The idea of an IPR-based self-healing power delivery system is of critical importance for the much
needed re-engineering of the National Power Grid, as well as for the survivability to both attacks and
failures of complex machinery containing major electrical subsystems such as a large aircraft carrier
ships, and land vehicles. Our research will explore the applicability of IPRs to the design and
development of fault tolerant electrical systems for complex machinery such as these as the demonstration
testbed. This project can have direct impact on the Electric Warship and Combat Vehicles FNC initiative
from ONR, particularly dealing with Priority Area 1: Ship tactical endurance, and Priority Area 3: Ship
enhanced survivability.
2. Intelligent Power Routers
In our framework for self-healing electrical networks, the intelligence that can be used for control and
coordination operations is embedded into a series of computing devices called the Intelligent Power
Routers (IPRs). As shown in Figure 1, IPRs are strategically deployed over the electric network at buses,
power lines, and generators.
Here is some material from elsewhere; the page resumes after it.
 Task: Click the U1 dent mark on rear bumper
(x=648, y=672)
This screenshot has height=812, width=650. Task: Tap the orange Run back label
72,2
By controlling power flow control devices (e.g. switches, FACTS), IPRs can
“route” power to various areas in a similar fashion as routers forward packets in a computer network. For
example, when power is lost on a given region due to a generator failure, several IPRs in charge of that
region might request another generator to increase its power output, and then coordinate to open alternate
lines to route power into the affected region. Likewise, IPRs can oversee load shedding operations to
remove low-priority loads from the system in favor of other loads with higher priorities. Groups of IPRs
are responsible for executing distributed algorithms for disseminating system status information among
fellow IPRs and for using this information for making local decisions in the event of system failures.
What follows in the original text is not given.